KIDS Camp is a fun, educational, week-long residential summer camp for blind children ages six to twelve. The goal of our KIDS Camp is to help blind children develop appropriate blindness skills, social behaviors, peer relationships, and a sense of identity and increased self-esteem through interacting with and learning from blind adult role models. The critical element that makes our camp different from many other camps for blind children is the fact that our instruction is done almost exclusively by blind adults, who serve as mentors, role models, and teachers.
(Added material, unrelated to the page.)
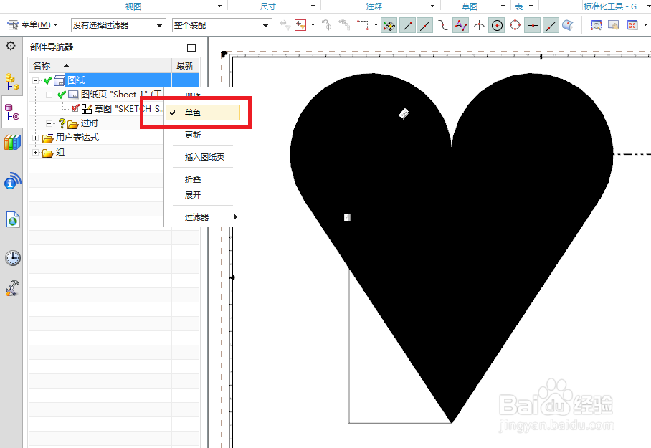Open the History panel via the clock sidebar icon

12,258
Each KIDS Camp has a special theme and activities to go with that theme. They all, however, incorporate teaching blindness skills with having fun. We always focus on cane travel skills, Braille skills, and daily living skills. The kids are all shown how to serve themselves at meals, carry their own trays, and clean up after themselves. Then they are expected to do so. They always keep a Braille or large-print journal of activities. They also do all of the fun things that other kids do at camp, such as swimming, playing ball, hiking, making crafts, and playing games; but they do these together with blind adults who show them how to participate in all of these activities.
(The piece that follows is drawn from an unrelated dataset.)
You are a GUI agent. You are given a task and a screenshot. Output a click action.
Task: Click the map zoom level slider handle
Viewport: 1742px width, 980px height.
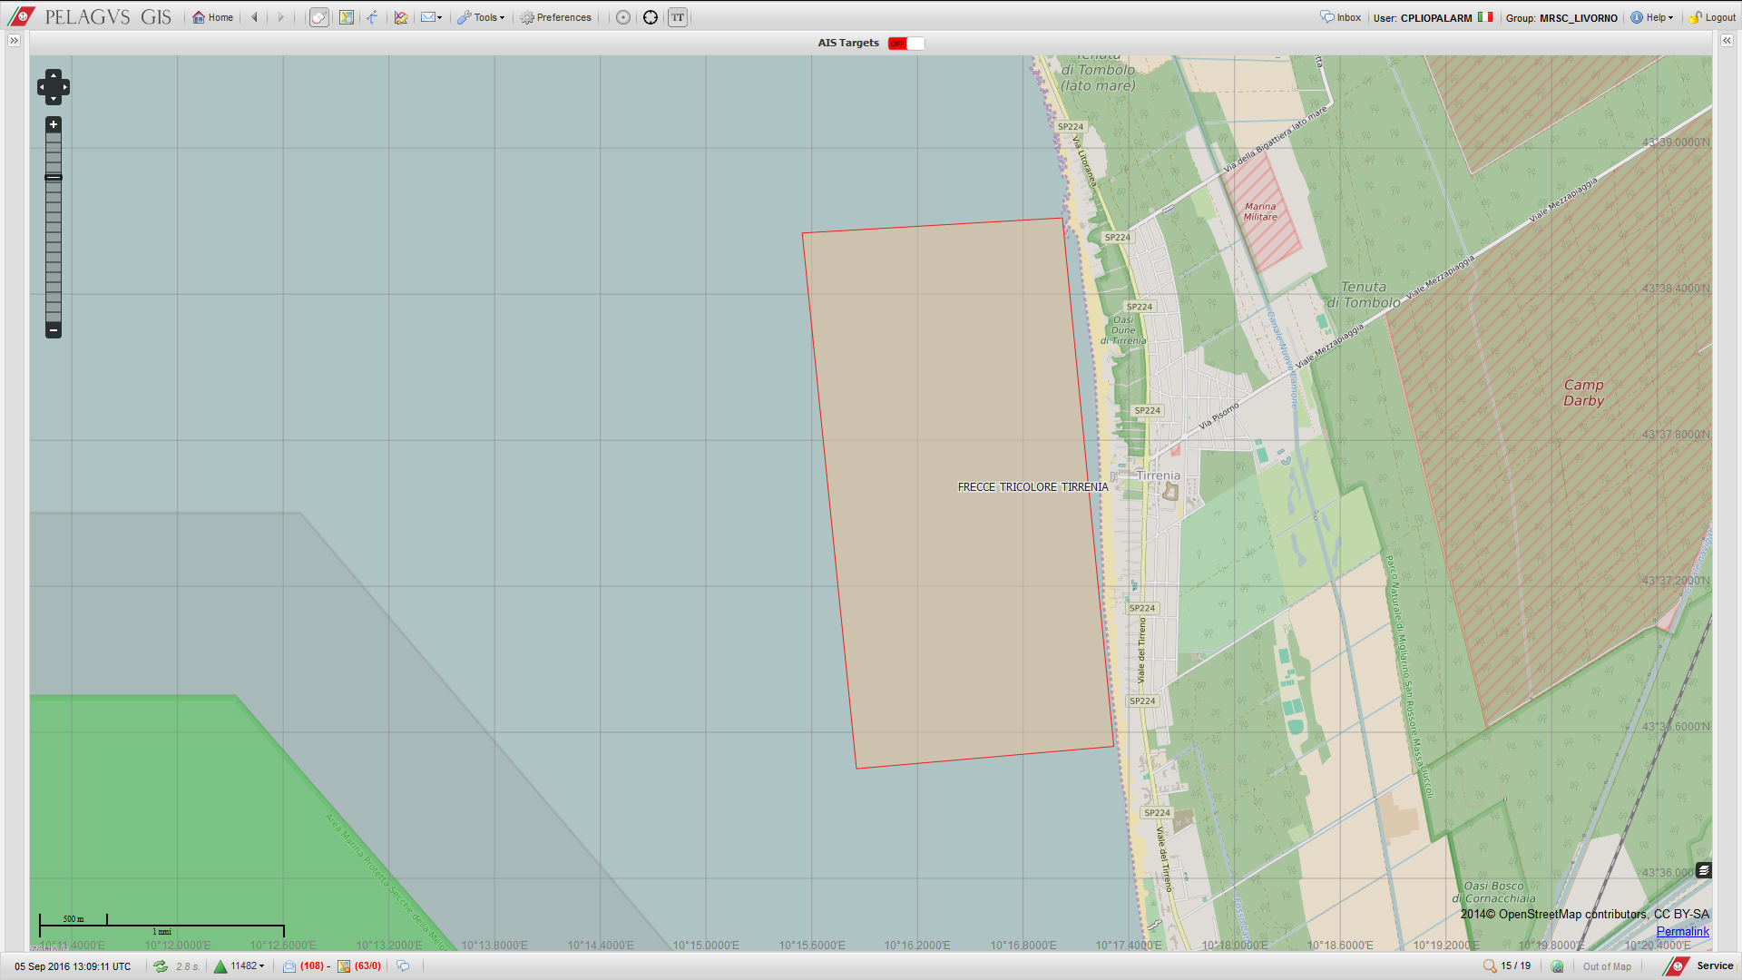pyautogui.click(x=54, y=177)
Many of the children who attend our KIDS Camp are the only blind child in their school, so we have discussions every day in which the kids can talk about how they interact with their peers and family members, etc. KIDS Camp gives the children a chance to have lots of fun, learn skills, and truly come to believe that it is okay to be blind.
Teen Retreat is the ultimate weekend camping experience for blind and visually impaired teenagers. It offers skills training in a fun, outdoor setting. Adjustment to blindness, confidence-building exercises, and career exploration are emphasized. Teens go hiking, grill out, and enjoy lots of other outdoor physical activities while they also learn and practice their social and team-building skills. Each Teen Retreat focuses on a specific skill area. Previous Teen Retreats have focused on cane travel, sports, leadership training, socialization skills, Braille, etc. Teen Retreats are now held in the spring and the fall and offer blind teenagers a fun, educational camping experience that also helps them focus on how to become a competent, contributing adult.
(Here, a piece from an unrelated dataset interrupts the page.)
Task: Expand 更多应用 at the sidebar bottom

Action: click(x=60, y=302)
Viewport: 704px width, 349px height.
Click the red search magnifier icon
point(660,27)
The methods used and the goals and objectives are very similar for KIDS Camp and Teen Retreat; they are just modified to reflect the age difference of the children.
Orientation and Mobility
Daily living skills
Individual and small-group instruction
Blind adult instructors and role models
Skills integrated activities
Goals and Objectives:
Develop age-appropriate skills
Improve problem solving and communication skills
Increase sense of identity
Improve organizational skills
Independence and self-sufficiency
Using cane appropriately
Making and staying in touch with friends
Improved peer relationships at school
All of our programs work effectively because they are a successful combination of instructors with years of experience in the field of blindness; confident, competent blind adult role models; and an unwavering belief in the abilities of blind people. It only makes sense to take advantage of the wealth of knowledge, the expertise, and the accumulated experience of the many blind people we have access to through the National Federation of the Blind.
Thus this partnership between the BISM Rehabilitation Center for the Blind and the National Federation of the Blind has greatly benefited and enhanced the training experiences and outcomes for the participants and the staff of the program. It has also greatly increased our ability to serve consumers of all ages.